But what has any of this got to do with Primal Scream?

Errrrrrrr…they were another group who enjoyed taking E? More than that, Primal Scream's music career was transformed by ecstasy. Prior to Creation Records boss Alan McGee stuffing the drug down their throats at a London club in the early 90s, the Scream were a middling indie band with an unremarkable jangly rock sound and sales that suggested make-or-break point was fast approaching.

But getting loved up was not the main catalyst for their successful reinvention. That was the much more down-in-the-dumps scramblings of a PR man desperate to keep his job. Jeff Barrett had become McGee's first full-time employee at Creation after successfully promoting Primal Scream live shows in his home town of Plymouth. But now he couldn't even get the band featured in guitar magazines.

Barrett also managed Andrew Weatherall, one of the hottest DJs in the burgeoning London club scene. He had given the DJ a copy of Primal Scream's sluggishly selling second album. Surprisingly, Weatherall loved it. When Barrett mentioned this to Helen Mead, the live reviews editor of NME, she, in a moment of crossover marketing magic, suggested sending the DJ to review one of the band's live shows.

Weatherall described a gig in a "broom cupboard" on a wet Wednesday night in Exeter as the "most rock'n'roll performance I've ever seen". Though the positive review did little for Primal Scream's record sales, it did lead to the band suggesting that Weatherall remix his favourite song from the album, I'm Losing More Than I'll Ever Have.


Andrew Weatherall played other people's records, he didn't make his own. He had never set foot in a recording studio but was undaunted by the prospect of remixing the song because "I was so inexperienced, I didn't realise what I didn't know."

His first effort involved adding some club beats to beef up the original song's melancholy mood. Weatherall would later describe it as "polite" - no one was impressed. Primal Scream's guitarist Andrew Innes told the DJ to have another go at remixing the record, advising him to "just fucking destroy it". So he did.

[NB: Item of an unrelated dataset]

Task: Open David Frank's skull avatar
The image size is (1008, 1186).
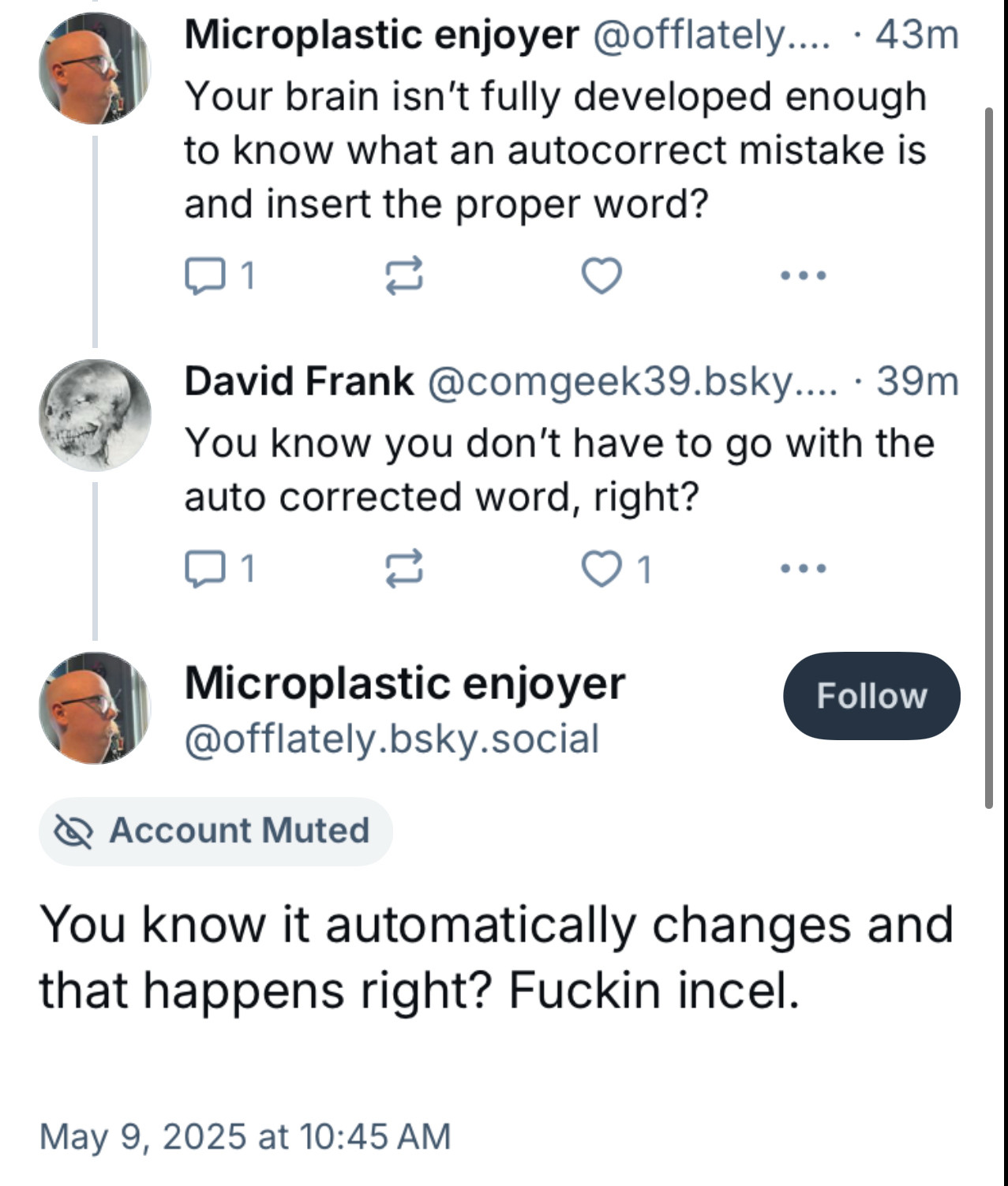Action: click(95, 415)
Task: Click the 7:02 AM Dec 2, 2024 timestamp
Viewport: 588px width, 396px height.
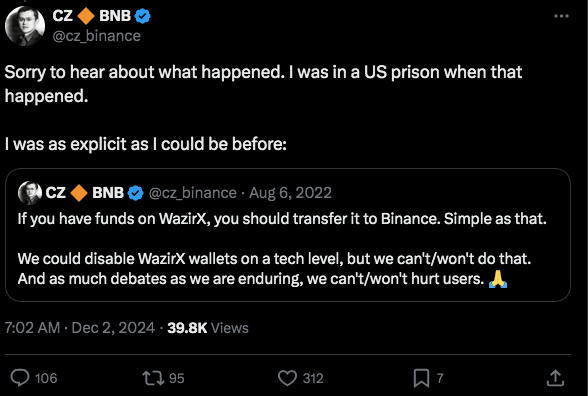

Back in the studio, Weatherall built a new hook around horns from the song's outro, cut most of singer Bobby Gillespie's vocals and added an inspired sample of Peter Fonda talking about "getting loaded" from the 1966 movie, The Wild Angels. After playing what he now called Loaded during a DJ set at West London club, Subterrania, Weatherall phoned Gillespie at 4am saying "everyone's going mental for the record".

Loaded was a hit and another followed when Weatherall and engineer Hugo Nicholson repeated the remix trick on Come Together, again ditching Gillespie's vocals. Primal Scream were reborn as an acid house indie band and both remixes formed the centerpiece of their third album, Screamadelica, which was soon being hailed as a modern masterpiece.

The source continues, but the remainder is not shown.